* Task details *
Give back the material word for word, every line included.

═════ Material for the task

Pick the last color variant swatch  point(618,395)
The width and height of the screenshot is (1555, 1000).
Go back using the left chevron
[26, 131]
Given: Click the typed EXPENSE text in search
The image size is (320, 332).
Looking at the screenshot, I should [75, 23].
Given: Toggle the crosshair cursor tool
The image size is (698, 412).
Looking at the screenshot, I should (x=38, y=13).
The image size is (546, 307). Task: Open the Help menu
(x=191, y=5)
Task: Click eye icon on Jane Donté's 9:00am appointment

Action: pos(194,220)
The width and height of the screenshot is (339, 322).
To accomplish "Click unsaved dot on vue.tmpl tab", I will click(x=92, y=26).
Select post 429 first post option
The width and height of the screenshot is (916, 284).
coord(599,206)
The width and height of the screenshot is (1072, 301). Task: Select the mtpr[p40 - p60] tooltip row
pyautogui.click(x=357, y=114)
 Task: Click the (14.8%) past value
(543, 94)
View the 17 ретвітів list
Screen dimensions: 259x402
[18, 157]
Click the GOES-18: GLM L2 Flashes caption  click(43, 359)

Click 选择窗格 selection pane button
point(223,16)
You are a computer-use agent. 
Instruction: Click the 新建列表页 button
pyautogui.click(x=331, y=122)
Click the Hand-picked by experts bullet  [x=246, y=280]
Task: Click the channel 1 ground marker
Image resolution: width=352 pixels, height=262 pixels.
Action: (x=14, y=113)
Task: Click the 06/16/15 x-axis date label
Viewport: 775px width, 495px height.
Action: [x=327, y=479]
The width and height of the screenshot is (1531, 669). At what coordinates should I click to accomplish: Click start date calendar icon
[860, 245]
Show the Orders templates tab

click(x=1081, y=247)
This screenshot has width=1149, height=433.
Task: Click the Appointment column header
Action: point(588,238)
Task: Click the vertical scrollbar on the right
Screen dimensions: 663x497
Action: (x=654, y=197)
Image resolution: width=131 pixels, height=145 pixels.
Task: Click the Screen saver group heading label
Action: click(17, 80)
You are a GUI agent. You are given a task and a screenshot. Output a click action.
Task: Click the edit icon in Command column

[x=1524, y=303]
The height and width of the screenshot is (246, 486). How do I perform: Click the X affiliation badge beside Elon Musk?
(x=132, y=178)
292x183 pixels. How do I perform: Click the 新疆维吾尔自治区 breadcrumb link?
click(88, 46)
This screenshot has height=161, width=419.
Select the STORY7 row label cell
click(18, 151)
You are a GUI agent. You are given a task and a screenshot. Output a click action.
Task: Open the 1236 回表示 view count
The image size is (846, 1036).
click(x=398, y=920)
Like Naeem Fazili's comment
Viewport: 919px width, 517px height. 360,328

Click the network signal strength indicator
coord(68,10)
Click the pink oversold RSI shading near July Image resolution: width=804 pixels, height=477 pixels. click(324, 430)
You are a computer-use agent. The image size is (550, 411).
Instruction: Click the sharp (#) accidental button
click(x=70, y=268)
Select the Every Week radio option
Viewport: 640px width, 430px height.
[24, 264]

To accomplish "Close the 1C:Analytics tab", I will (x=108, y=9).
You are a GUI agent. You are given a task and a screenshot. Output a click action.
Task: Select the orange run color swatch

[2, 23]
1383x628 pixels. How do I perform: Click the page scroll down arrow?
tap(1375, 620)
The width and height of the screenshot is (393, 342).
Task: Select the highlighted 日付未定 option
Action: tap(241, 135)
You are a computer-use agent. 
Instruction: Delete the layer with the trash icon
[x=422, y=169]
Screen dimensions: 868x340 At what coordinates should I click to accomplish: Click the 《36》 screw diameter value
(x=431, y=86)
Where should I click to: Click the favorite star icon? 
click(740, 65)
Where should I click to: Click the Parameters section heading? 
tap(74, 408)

══════════

* Answer box *
Pick the last color variant swatch  point(618,395)
The width and height of the screenshot is (1555, 1000).
Go back using the left chevron
[26, 131]
Given: Click the typed EXPENSE text in search
The image size is (320, 332).
Looking at the screenshot, I should [75, 23].
Given: Toggle the crosshair cursor tool
The image size is (698, 412).
Looking at the screenshot, I should (x=38, y=13).
The image size is (546, 307). Task: Open the Help menu
(x=191, y=5)
Task: Click eye icon on Jane Donté's 9:00am appointment

Action: pos(194,220)
The width and height of the screenshot is (339, 322).
To accomplish "Click unsaved dot on vue.tmpl tab", I will click(x=92, y=26).
Select post 429 first post option
The width and height of the screenshot is (916, 284).
coord(599,206)
The width and height of the screenshot is (1072, 301). Task: Select the mtpr[p40 - p60] tooltip row
pyautogui.click(x=357, y=114)
 Task: Click the (14.8%) past value
(543, 94)
View the 17 ретвітів list
Screen dimensions: 259x402
[18, 157]
Click the GOES-18: GLM L2 Flashes caption  click(43, 359)

Click 选择窗格 selection pane button
point(223,16)
You are a computer-use agent. 
Instruction: Click the 新建列表页 button
pyautogui.click(x=331, y=122)
Click the Hand-picked by experts bullet  [x=246, y=280]
Task: Click the channel 1 ground marker
Image resolution: width=352 pixels, height=262 pixels.
Action: (x=14, y=113)
Task: Click the 06/16/15 x-axis date label
Viewport: 775px width, 495px height.
Action: [x=327, y=479]
The width and height of the screenshot is (1531, 669). At what coordinates should I click to accomplish: Click start date calendar icon
[860, 245]
Show the Orders templates tab

click(x=1081, y=247)
This screenshot has width=1149, height=433.
Task: Click the Appointment column header
Action: point(588,238)
Task: Click the vertical scrollbar on the right
Screen dimensions: 663x497
Action: (x=654, y=197)
Image resolution: width=131 pixels, height=145 pixels.
Task: Click the Screen saver group heading label
Action: click(17, 80)
You are a GUI agent. You are given a task and a screenshot. Output a click action.
Task: Click the edit icon in Command column

[x=1524, y=303]
The height and width of the screenshot is (246, 486). How do I perform: Click the X affiliation badge beside Elon Musk?
(x=132, y=178)
292x183 pixels. How do I perform: Click the 新疆维吾尔自治区 breadcrumb link?
click(88, 46)
This screenshot has height=161, width=419.
Select the STORY7 row label cell
click(18, 151)
You are a GUI agent. You are given a task and a screenshot. Output a click action.
Task: Open the 1236 回表示 view count
The image size is (846, 1036).
click(x=398, y=920)
Like Naeem Fazili's comment
Viewport: 919px width, 517px height. 360,328

Click the network signal strength indicator
coord(68,10)
Click the pink oversold RSI shading near July Image resolution: width=804 pixels, height=477 pixels. click(324, 430)
You are a computer-use agent. The image size is (550, 411).
Instruction: Click the sharp (#) accidental button
click(x=70, y=268)
Select the Every Week radio option
Viewport: 640px width, 430px height.
[24, 264]

To accomplish "Close the 1C:Analytics tab", I will (x=108, y=9).
You are a GUI agent. You are given a task and a screenshot. Output a click action.
Task: Select the orange run color swatch

[2, 23]
1383x628 pixels. How do I perform: Click the page scroll down arrow?
tap(1375, 620)
The width and height of the screenshot is (393, 342).
Task: Select the highlighted 日付未定 option
Action: tap(241, 135)
You are a computer-use agent. 
Instruction: Delete the layer with the trash icon
[x=422, y=169]
Screen dimensions: 868x340 At what coordinates should I click to accomplish: Click the 《36》 screw diameter value
(x=431, y=86)
Where should I click to: Click the favorite star icon? 
click(740, 65)
Where should I click to: Click the Parameters section heading? 
tap(74, 408)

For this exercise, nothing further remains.